**Instructions**
• 1. In the post on an accumulator-driven vehicle design, what does the accelerator pedal determine?
• 2. Carry on the post about the accumulator-driven vehicle design, starting right after its final sentence.

By definition a hybrid is a vehicle that gets its motive power from two sources.
My design concept uses a power source (pick your favorite) an accumulator (flywheel or hydraulic) to store engine (or motor) power where it is applied to the wheels through only the accumulator.
The wheels themselves are the transmission capable of infinite variation of their ratios.
The engine runs to maintain a range of minimum and maximum accumulator pressure (or flywheel speed), which allows for storage of up to 10 times the sustainable power output of the motor (or engine). The process is reversible when deceleration is desired, with the conversion of braking energy into increased accumulator (or flywheel) reserves to be utilized for the next acceleration event.
The engine is no longer connected to the accelerator pedal. Instead the accelerator pedal determines the ratio of the in wheel transmissions which propel the vehicle. Think of a hydraulic catapult similar to those used in launching planes from an aircraft carrier (steam driven now).
This design by definition is not a hybrid, since all power is delivered to the vehicle by the accumulatr (or flywheel).
Each in wheel drive transmission replaces the friction braking components on an equal weight basis, meaning you are not adding weight to the total weight of the mass of your sprung weight, so there is not a negative impact on ride quality.

**Data provided**
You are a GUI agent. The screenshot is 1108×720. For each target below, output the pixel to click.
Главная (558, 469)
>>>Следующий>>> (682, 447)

**Written answers**
• 1. The ratio of the in-wheel transmissions that propel the vehicle.

• 2.
Another advantage is the fact that you can downsize the engine to increase its overall efficiency. You could even use electric motors with batteries for storage, or a combination of power sources. Smaller engines with forced induction would make it possible to climb the steepest grades.
Add improved aerodynamics as so clearly demonstrated by our friend basjoos and you can have a dramatic improvement in mileage.
We hypermilers squeeze every ounce of fuel energy out of or vehicles by becoming the brains of the system and altering our driving styles to achieve the best possible conservation of the linear inertia of our vehicles.
My design moves that process from our brains to the vehicle itself, and when that objective is finally achieved, whether by my efforts or those of someone else with a better design, hypermiling will be accomplished by the vehicle itself and we will be able to go back to a "normal" driving style while the artificial intelligence in the vehicle itself will do our hypermiling for us.
I saw a similar design in popular science a few years back and it looked like a great design then (and still is now) but I haven't seen it implemented yet. The design I saw just filled the accumulator during braking and then used the built up pressure to launch the car on the next acceleration. Its a very clever idea to effectively make a car into a hydraulic wind-up toy, especially considering you use the most gas while accelerating, why waste all that kinetic energy braking, when you can store it for the next acceleration? I personally would love to see a design like this done in real life to see what kind of benefits/downfalls it has.
Big oil execs making 32mil a year and we're paying upwards of $4 a gallon.. Hubberts peak you say? Oh ok, I believe you.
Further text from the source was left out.